Trying to predict an earthquake is tough, if not impossible. Predictions are usually short term (not much use for insurers), and involve everything from radon gas emissions to animal behavior. In fact, anyone that claims to have predicted an earthquake is usually discredited within months, and the term “predicting” is frowned upon by the seismic community – forecasting is what they try to do.

This unpredictability is a problem for property insurers because they really need to understand the likelihood of a damaging event. So, what they do is use a couple of different approaches to the problem by using proxies for the probability that an earthquake will happen. Some insight is better than no insight, and the inherent uncertainty needs to be understood and accommodated in business rules/pricing.

There are two primary indicators of the likelihood of an earthquake:

**Proximity to a fault.**

If a location is near a fault, where tectonic plates interface with each other, it is susceptible to earthquakes. If it’s not, it’s not. As the distance between a location and a fault decreases, the chances of the location being impacted by an earthquake increase. The use of this elementary geospatial metric is widespread throughout modeling circles because it provides a reasonable view on likelihood, particularly for defining broad areas where earthquakes are and are not likely to happen. There is reliable fault location data available for most of the world, and calculating the distance is trivial. The trick is establishing the correlation between relative location to faults and likelihood, and tweaking a model to apply just the right amount of importance to this measurement.

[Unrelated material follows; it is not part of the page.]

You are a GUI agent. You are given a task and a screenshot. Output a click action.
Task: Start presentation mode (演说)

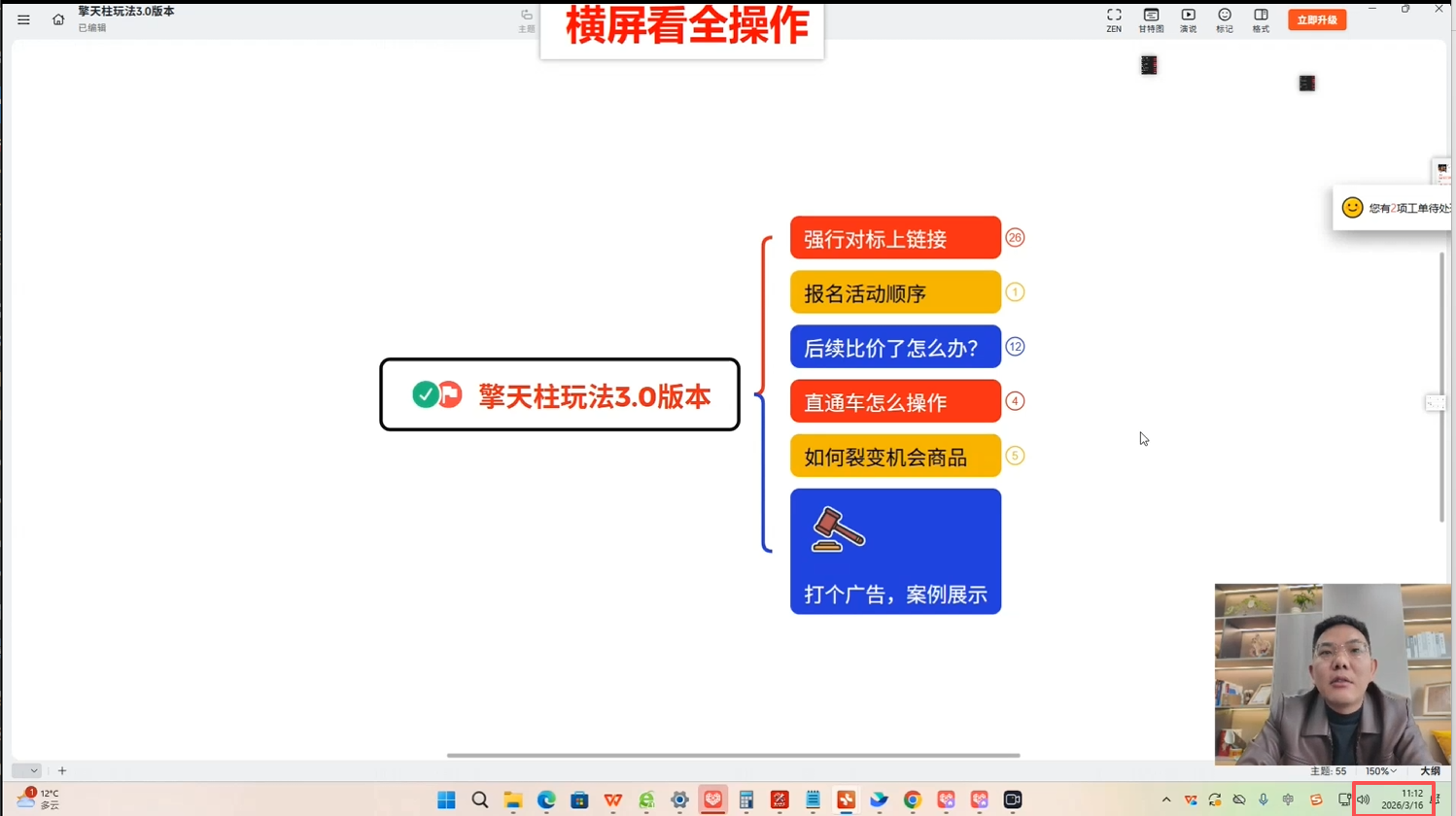(1188, 19)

**Estimated return period.**

This is an estimate of how frequently a damage-causing earthquake is likely to hit a location. The historical record plays a part in this analytic, as a bit of interpolation is possible from a long-enough history. However, this is all undermined by the irregularity of earthquakes throughout history — there is no tangible pattern related to time nor location. At best, extending the historical record into the future is a very rough estimation. The size and volatility of nearby faults is then taken into account in an attempt to refine the estimate. Unfortunately, the amount of information needed to really hone the estimate is unavailable, because the seismic readings that describe the volatility of those faults is all too brief compared to the geologic time periods involved. Interpolating return periods of 1,000 years, or 10,000 years, based on 50 years of information is weak. But, it’s also the best we can do.

With the two types of metric above, estimates are created that suggest the annual probability of an earthquake happening in a given location. These probabilities are highly subjective. Earthquake models tend to be quite different from each other in this regard, and when used, the limitations need to be understood.

Models that forecast the annual probability of an earthquake require a revision to Box’s famous quote: “All models are wrong, and it’s important to know how they are wrong, and how wrong they are.”